This story was updated with an additional section below entitled “An Update From YOSAR” on February 25 at 8:30am MT. 

Nate Vince, the suddenly famous Yosemite locksmith who lost his job as a result of the Department of Government Efficiency (DOGE)’s recent slew of layoffs, texted me while hanging off the side of El Capitan on Saturday afternoon: “Yeah, Buddy, we’re up here! The teamwork to get this done was unreal.”

I reached out to Vince as a friend of a friend from my own days working for the Yosemite Bear Team and as a white carded EMT during the 2011-2012 seasons. With many other seasons working for the Mountaineering School and High Sierra Camps—as well as dirtbagging and climbing with members of the SAR Site—I felt hit hard by the news of the cuts to  and other park staff. To get to the bottom of how DOGE’s actions were impacting my favorite community, I reached out to Vince and others to find out how they were reacting.

The Upside-Down Flag on Yosemite’s Horsetail Fall

On Saturday, February 22, Vince and a crew of six friends and ex-coworkers—all current or past National Park Service (NPS) employees—hauled a 30×50-foot American flag up El Capitan’s East Ledges and unfurled it down the headwall between the climbing route Zodiac and Horsetail Fall (also known, this time of year, as the ).

The upside-down flag hanging on Saturday afternoon by Horsetail Fall, aka the Yosemite Firefall (Photo: Nate Vince)

The flag was donated by a current NPS employee (and veteran), and the crew took care to respect it. Hauling and rigging the flag wasn’t easy. The wind was whipping up the face and causing the flag to behave like a giant sail. “None of us had ever climbed El Cap with a 50-foot flag before, so it was all new,” Vince told me once he was down. “In the interest of safety, we pulled it back up and spent a couple of hours on top, waiting for the wind to die down before trying again. It wouldn’t have been worth it if anyone got hurt.”

Preparing to rig the flag (Photo: Nate Vince)

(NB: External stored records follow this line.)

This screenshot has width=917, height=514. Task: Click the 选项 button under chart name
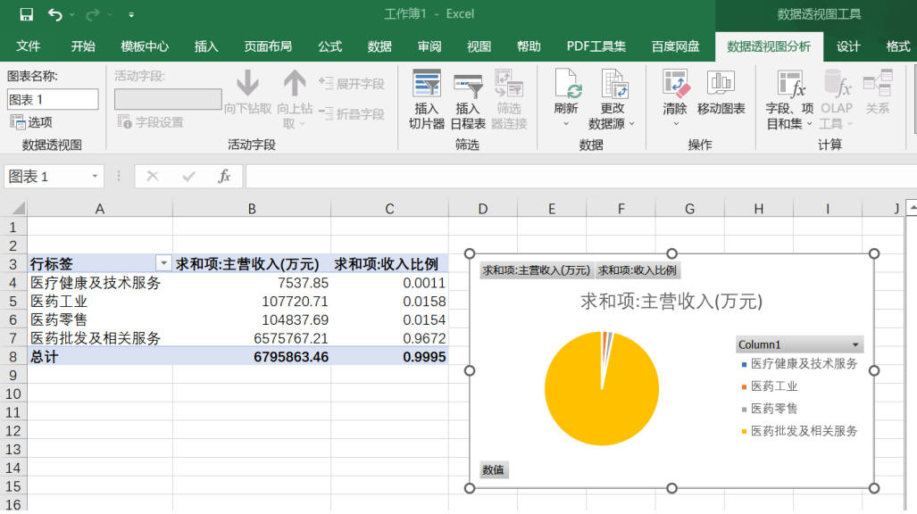coord(32,122)
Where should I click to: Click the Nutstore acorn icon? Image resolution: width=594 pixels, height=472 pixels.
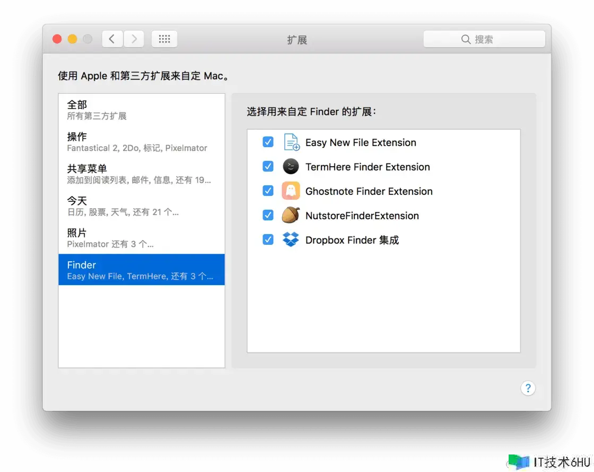point(291,216)
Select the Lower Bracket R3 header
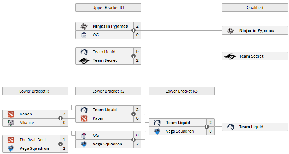The image size is (289, 154). coord(181,91)
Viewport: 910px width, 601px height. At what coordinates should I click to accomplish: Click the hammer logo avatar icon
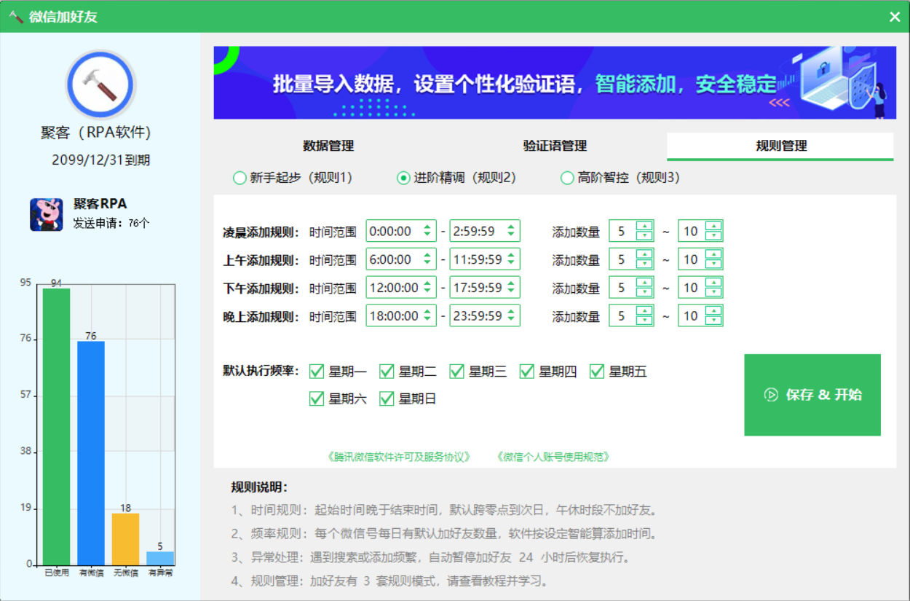(x=100, y=85)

The flag-hauling climbers released the following statement to various news outlets on Saturday afternoon:

“The American flag is a symbol of unity, pride, and honor. The flag represents the ideals, values, history, and people of our nation, and we recognize and understand the importance of treating the flag with respect and dignity. The upside-down flag is used as a signal of dire distress in instances of extreme danger to life or property. 

The purpose of this exercise of free speech is to disrupt without violence and draw attention to the fact that public lands in the United States are under attack. The Department of the Interior issued a series of secretarial orders that position drilling and mining interests as the favored uses of America’s public lands and threaten to scrap existing land protections and conservation measures. Firing 1,000s of staff regardless of position or performance across the nation is the first step in destabilizing the protections in place for these great places.”

The inverted flag during its brief tenure atop El Cap (Photo: Nate Vince)

After a couple hours, Vince and his crew carefully raised the flag, folded it correctly, and packed it into their haul bags for the hike down. They could’ve left it up. It would’ve been tough for anyone else to retrieve it. But they’ve worked for the National Park Service, and visitor experience was on their minds. “We wanted to give people a chance to get their firefall pictures without the flag. It was a beautiful evening for it,” Vince explains.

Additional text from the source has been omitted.